Description of the task: From the entries below, copy every line that has the word "resolution".

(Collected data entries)
------------------------------------------------------------------------
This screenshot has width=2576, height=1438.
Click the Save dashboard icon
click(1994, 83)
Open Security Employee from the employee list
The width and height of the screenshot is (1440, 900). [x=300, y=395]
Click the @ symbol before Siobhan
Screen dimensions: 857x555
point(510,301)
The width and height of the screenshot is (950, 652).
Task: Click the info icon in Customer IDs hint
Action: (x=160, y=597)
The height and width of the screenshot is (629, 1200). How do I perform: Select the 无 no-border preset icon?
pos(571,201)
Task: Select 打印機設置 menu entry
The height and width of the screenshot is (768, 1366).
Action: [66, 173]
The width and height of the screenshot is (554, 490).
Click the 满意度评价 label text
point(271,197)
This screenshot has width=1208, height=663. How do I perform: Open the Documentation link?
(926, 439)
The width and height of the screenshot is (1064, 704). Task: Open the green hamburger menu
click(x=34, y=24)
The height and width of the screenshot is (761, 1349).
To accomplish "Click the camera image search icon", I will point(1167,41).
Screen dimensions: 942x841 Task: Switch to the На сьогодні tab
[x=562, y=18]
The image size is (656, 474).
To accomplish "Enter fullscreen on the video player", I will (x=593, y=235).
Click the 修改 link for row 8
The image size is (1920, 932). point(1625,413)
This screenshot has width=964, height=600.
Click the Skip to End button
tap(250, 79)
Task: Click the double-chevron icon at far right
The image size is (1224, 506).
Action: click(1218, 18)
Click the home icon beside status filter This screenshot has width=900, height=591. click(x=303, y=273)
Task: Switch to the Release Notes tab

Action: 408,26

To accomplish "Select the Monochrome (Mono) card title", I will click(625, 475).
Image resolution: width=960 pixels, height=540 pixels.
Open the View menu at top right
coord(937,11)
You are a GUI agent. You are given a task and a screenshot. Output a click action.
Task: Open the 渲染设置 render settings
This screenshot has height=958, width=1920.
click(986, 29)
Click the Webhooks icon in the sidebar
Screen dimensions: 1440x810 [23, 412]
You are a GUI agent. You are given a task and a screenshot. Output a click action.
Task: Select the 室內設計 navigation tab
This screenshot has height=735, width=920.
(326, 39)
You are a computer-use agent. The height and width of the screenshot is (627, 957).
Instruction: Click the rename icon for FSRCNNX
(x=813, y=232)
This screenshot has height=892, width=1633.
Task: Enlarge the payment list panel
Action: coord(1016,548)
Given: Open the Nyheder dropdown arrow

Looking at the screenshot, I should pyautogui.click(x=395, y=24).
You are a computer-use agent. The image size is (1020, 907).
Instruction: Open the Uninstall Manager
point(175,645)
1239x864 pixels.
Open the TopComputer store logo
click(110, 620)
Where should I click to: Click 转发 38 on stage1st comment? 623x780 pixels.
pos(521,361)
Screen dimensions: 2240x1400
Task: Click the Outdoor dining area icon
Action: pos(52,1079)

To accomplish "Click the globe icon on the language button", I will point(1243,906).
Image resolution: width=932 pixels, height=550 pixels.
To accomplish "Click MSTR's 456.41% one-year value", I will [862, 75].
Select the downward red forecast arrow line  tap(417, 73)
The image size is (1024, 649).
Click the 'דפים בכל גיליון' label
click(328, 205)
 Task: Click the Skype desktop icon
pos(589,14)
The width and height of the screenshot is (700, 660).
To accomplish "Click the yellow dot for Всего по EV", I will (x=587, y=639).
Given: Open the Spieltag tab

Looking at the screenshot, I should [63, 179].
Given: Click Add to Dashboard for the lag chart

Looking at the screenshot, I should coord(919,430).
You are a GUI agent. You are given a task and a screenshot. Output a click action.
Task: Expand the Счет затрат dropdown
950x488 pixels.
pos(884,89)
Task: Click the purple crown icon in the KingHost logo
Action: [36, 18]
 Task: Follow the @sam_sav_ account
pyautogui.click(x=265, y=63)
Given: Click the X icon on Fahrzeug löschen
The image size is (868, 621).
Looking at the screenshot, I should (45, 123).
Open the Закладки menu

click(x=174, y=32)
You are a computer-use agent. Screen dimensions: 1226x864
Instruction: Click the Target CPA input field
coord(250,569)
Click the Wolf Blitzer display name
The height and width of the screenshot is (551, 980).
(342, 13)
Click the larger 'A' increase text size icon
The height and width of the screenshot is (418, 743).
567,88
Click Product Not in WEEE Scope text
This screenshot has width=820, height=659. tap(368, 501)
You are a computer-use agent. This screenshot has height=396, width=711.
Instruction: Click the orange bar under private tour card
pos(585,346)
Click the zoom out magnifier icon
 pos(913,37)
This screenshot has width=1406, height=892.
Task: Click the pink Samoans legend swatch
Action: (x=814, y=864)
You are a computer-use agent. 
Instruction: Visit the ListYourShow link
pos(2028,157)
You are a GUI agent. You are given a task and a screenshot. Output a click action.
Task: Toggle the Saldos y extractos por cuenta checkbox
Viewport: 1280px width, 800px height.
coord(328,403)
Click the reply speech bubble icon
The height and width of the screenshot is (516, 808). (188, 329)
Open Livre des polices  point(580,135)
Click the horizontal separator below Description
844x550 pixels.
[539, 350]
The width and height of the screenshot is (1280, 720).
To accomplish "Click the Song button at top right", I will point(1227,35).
------------------------------------------------------------------------
Response below:
Image resolution: width=960 pixels, height=540 pixels.
Image resolution: width=932 pixels, height=550 pixels.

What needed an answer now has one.